== Data supplied ==
------------

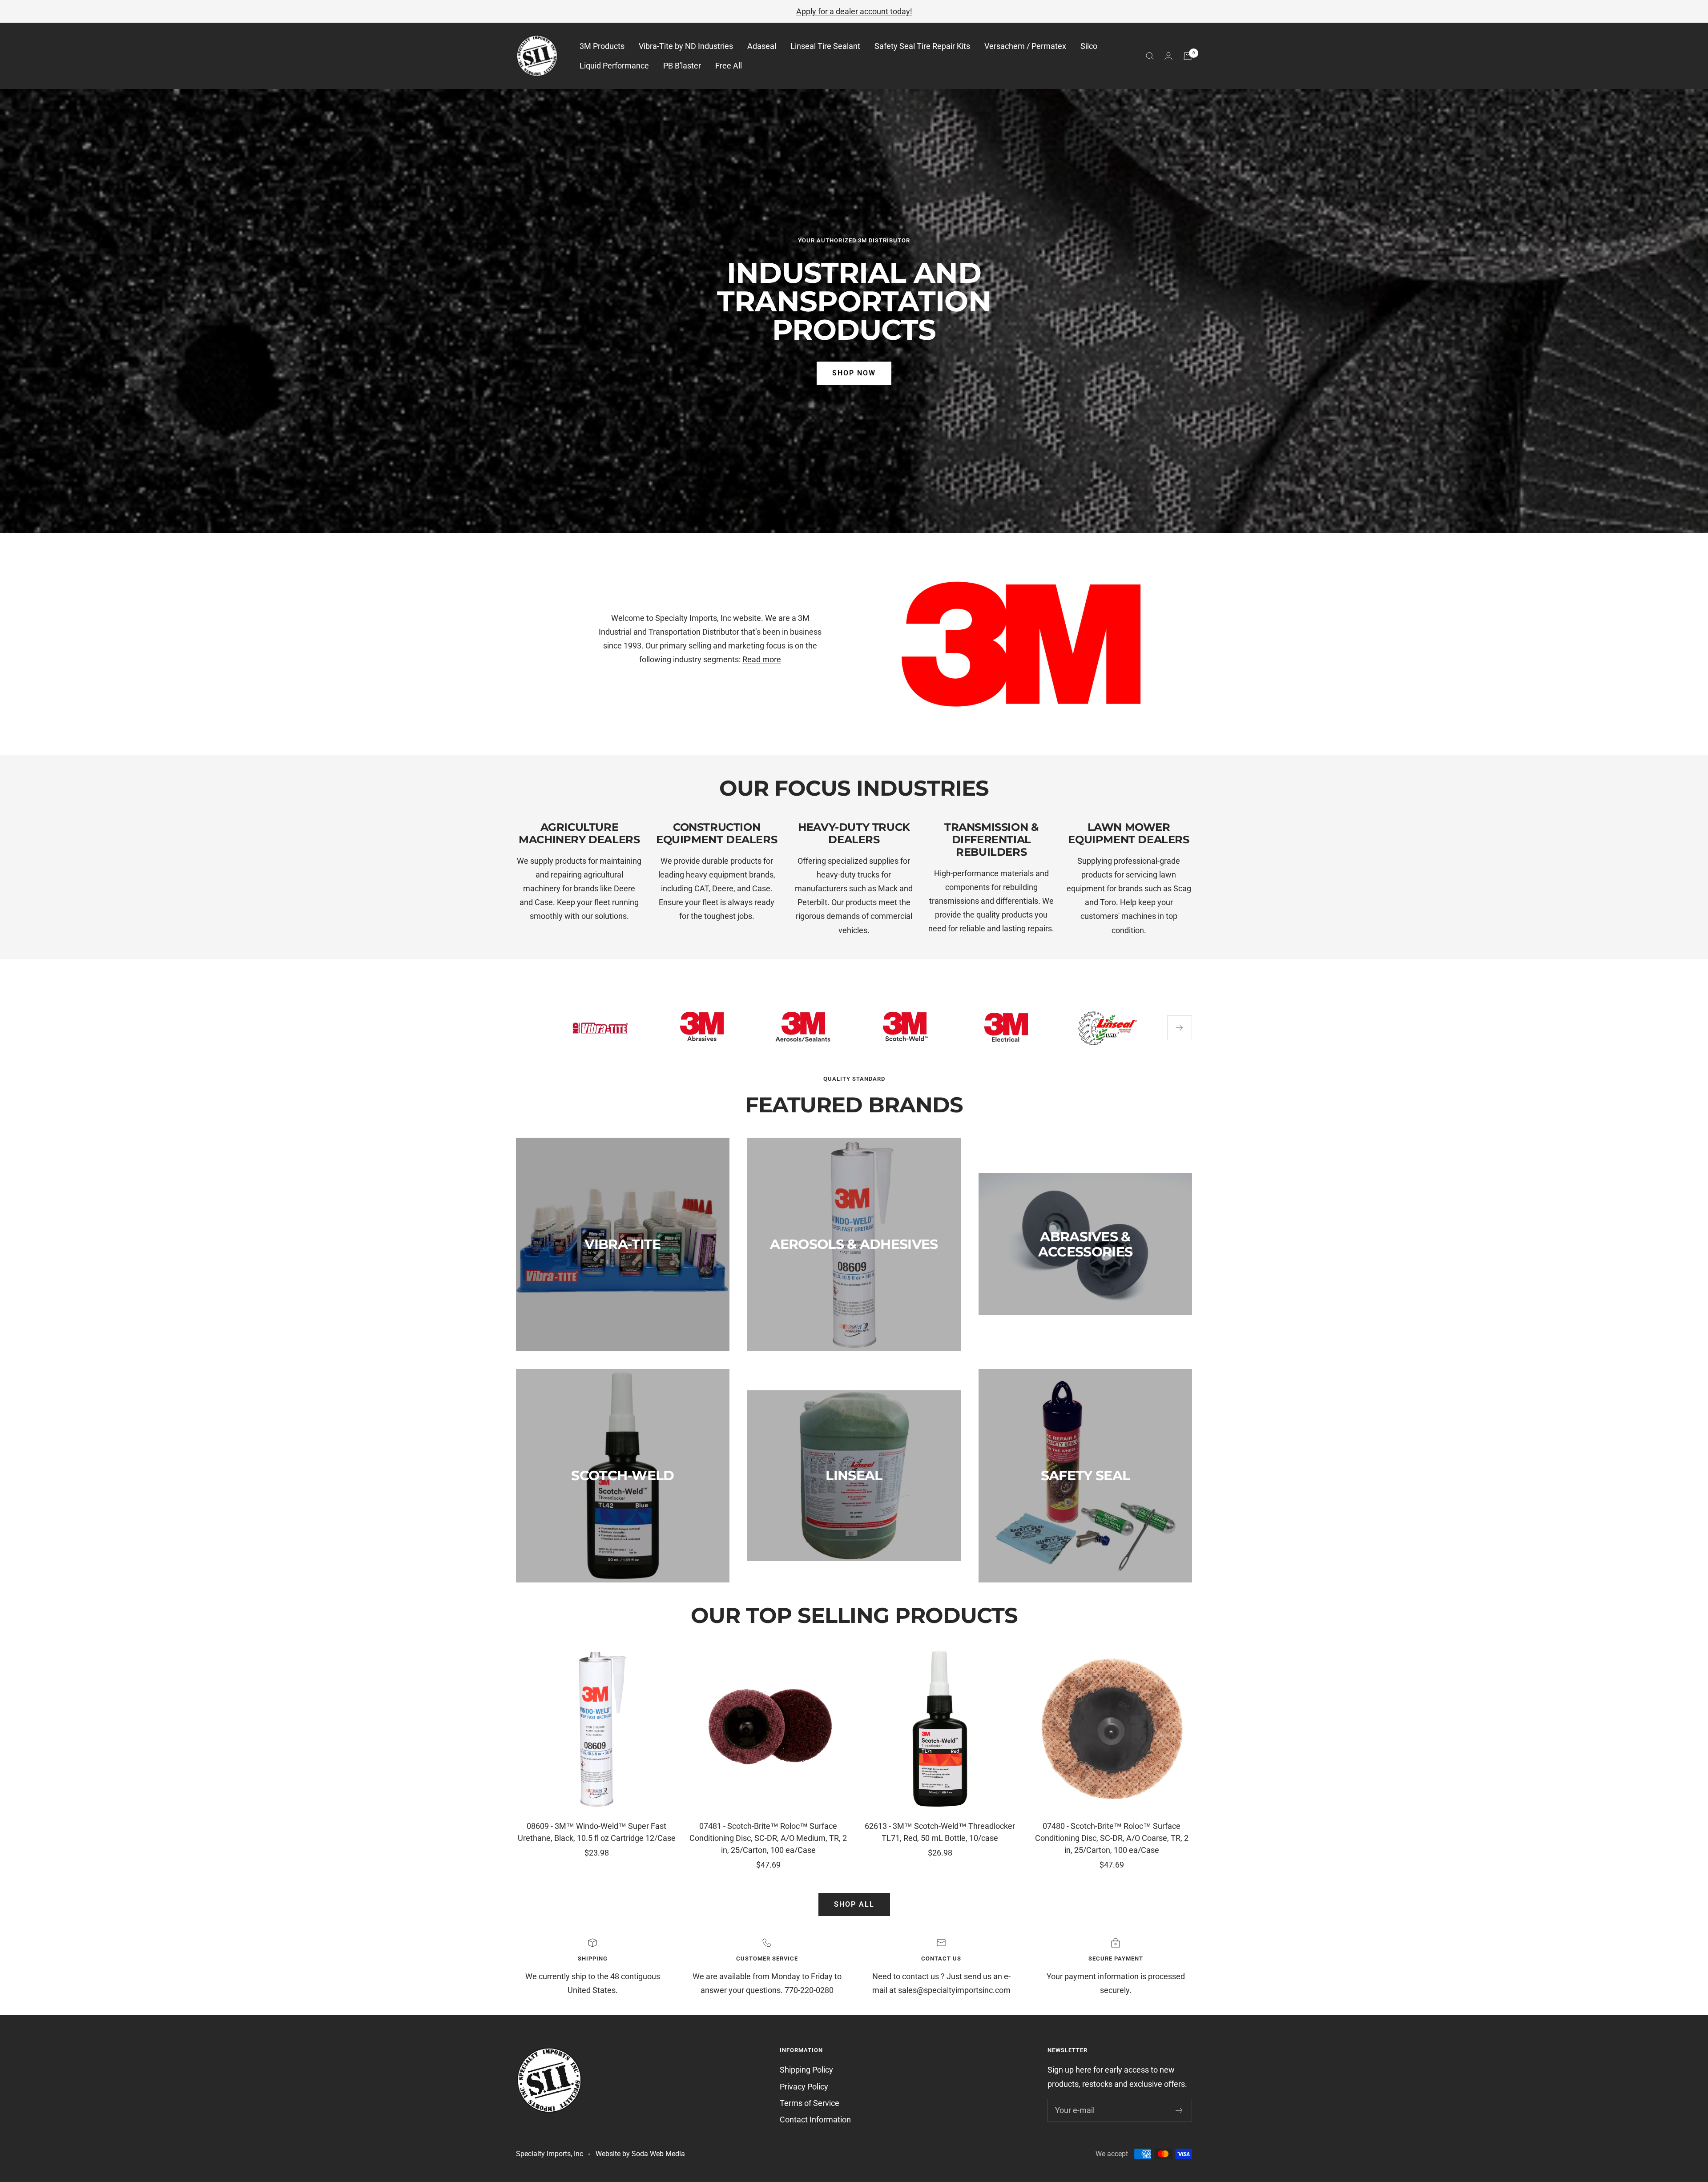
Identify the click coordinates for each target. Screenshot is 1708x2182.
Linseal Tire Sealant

------------

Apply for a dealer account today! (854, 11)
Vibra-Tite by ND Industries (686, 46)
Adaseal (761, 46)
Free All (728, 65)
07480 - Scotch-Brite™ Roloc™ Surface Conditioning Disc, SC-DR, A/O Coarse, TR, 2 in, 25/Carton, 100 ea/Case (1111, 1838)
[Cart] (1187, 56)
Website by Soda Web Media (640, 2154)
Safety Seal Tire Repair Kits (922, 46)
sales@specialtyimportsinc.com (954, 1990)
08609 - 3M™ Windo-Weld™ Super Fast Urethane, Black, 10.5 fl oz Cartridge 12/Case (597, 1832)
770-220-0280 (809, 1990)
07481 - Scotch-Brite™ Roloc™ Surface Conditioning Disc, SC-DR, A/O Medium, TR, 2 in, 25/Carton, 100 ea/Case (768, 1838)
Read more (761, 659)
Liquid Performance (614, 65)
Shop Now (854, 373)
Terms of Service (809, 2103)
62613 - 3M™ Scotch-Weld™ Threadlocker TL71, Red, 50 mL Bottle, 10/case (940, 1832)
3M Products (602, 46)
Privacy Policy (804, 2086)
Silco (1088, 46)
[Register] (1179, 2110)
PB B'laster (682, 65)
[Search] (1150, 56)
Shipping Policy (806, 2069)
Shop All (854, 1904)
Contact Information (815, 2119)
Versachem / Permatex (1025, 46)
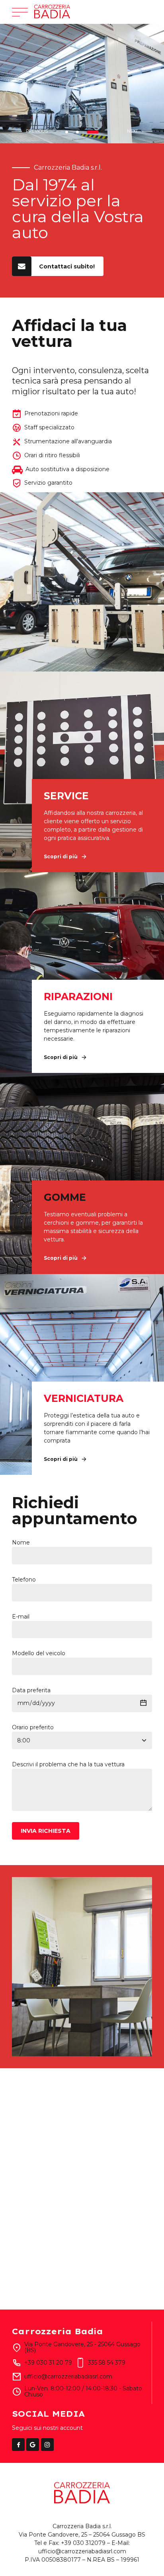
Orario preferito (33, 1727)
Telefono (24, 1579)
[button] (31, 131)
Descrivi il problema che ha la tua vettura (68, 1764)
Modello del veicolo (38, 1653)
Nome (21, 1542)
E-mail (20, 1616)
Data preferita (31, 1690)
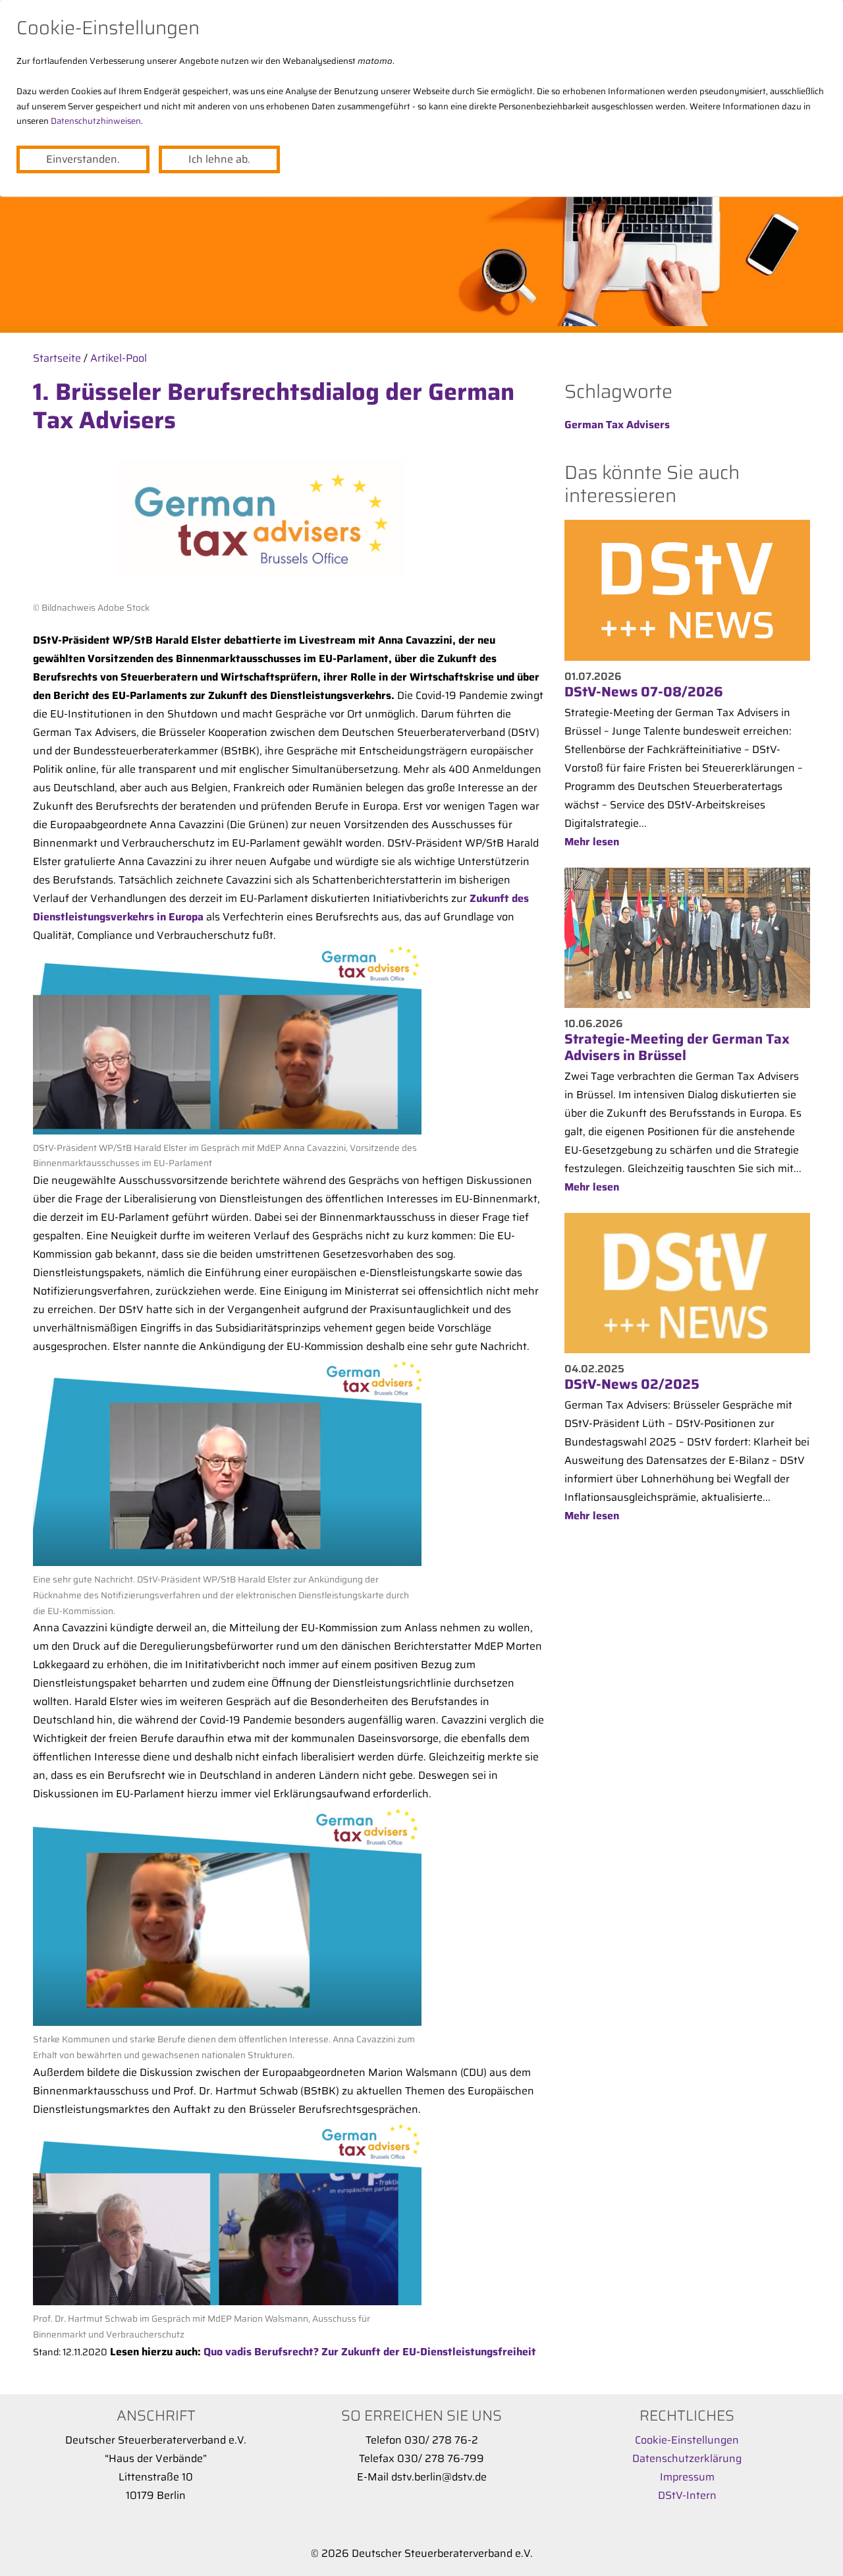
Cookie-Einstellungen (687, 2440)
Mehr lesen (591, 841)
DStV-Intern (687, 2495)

------------

In the listing above, find the line with "Contact Information (815, 2119)" and output every line through the one with "DStV-Intern (687, 2495)", exactly, without the pictures.

== Result for this task ==
Contact Information (815, 2119)
Versachem / Permatex (1025, 46)
Orario preferito (33, 1727)
Telefono (24, 1579)
[button] (31, 131)
Descrivi il problema che ha la tua vettura (68, 1764)
Modello del veicolo (38, 1653)
Nome (21, 1542)
E-mail (20, 1616)
Data preferita (31, 1690)
Cookie-Einstellungen (687, 2440)
Mehr lesen (591, 841)
DStV-Intern (687, 2495)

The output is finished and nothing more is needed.